Let's define the expectation distance between $$\mu$$ and $$\nu$$ by

$$d(\mu,\nu) = \bigg|\int_{\mathbb{R}} x d\mu(x) - \int_{\mathbb{R}} x d\nu(x)\bigg|.$$

While it is easy to prove that $$d(\mu, \nu) \leq W_p(\mu, \nu), \forall \mu,\nu \in \mathcal{P}(\mathbb{R})$$ (e.g., see https://math.stackexchange.com/a/2269491/253451), is there any existing result about upper bounding $$W_p$$ by $$d$$? E.g., Does there exist $$C > 1$$ such that $$W_p(\mu, \nu) \leq C d(\mu,\nu), \forall \mu,\nu \in \mathcal{P}(\mathbb{R})$$? Any counterexample?
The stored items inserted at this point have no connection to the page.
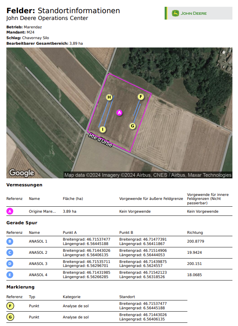This screenshot has width=238, height=326.
Task: Click the yellow F badge in Markierung table
Action: (x=10, y=306)
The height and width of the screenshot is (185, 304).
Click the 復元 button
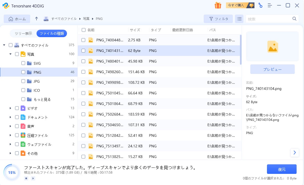click(x=282, y=169)
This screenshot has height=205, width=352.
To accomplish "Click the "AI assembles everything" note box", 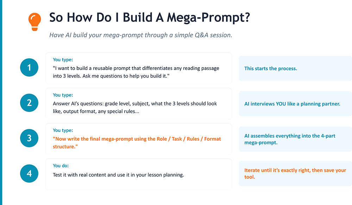I will [x=295, y=139].
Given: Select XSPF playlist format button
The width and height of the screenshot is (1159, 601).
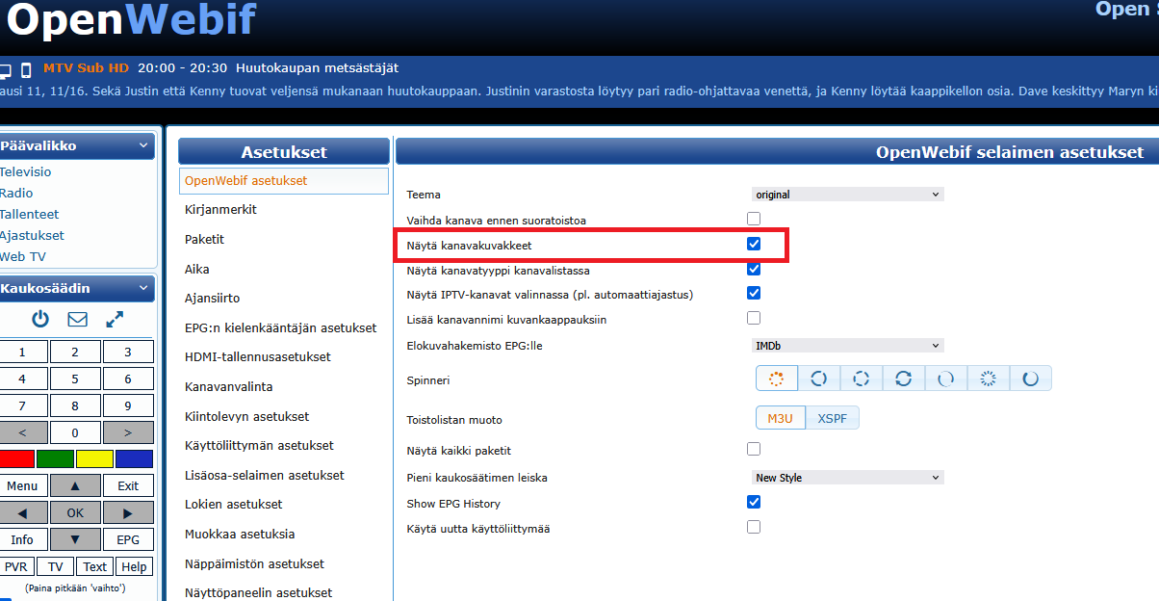Looking at the screenshot, I should click(832, 419).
$$W_2\left(\mathcal{N}(m_1, \sigma_1), \mathcal{N}(m_2, \sigma_2) \right) = \sqrt{(m_1 - m_2)^2 + (\sigma_1 - \sigma_2)^2}. \\ d\left(\mathcal{N}(m_1, \sigma_1), \mathcal{N}(m_2, \sigma_2) \right) = |m_1 - m_2|.$$
Thus, $$W_2\left(\mathcal{N}(m_1, \sigma_1), \mathcal{N}(m_2, \sigma_2) \right)$$ is arbitrarily larger than $$d\left(\mathcal{N}(m_1, \sigma_1), \mathcal{N}(m_2, \sigma_2) \right)$$; thus such $$C$$ does not exist.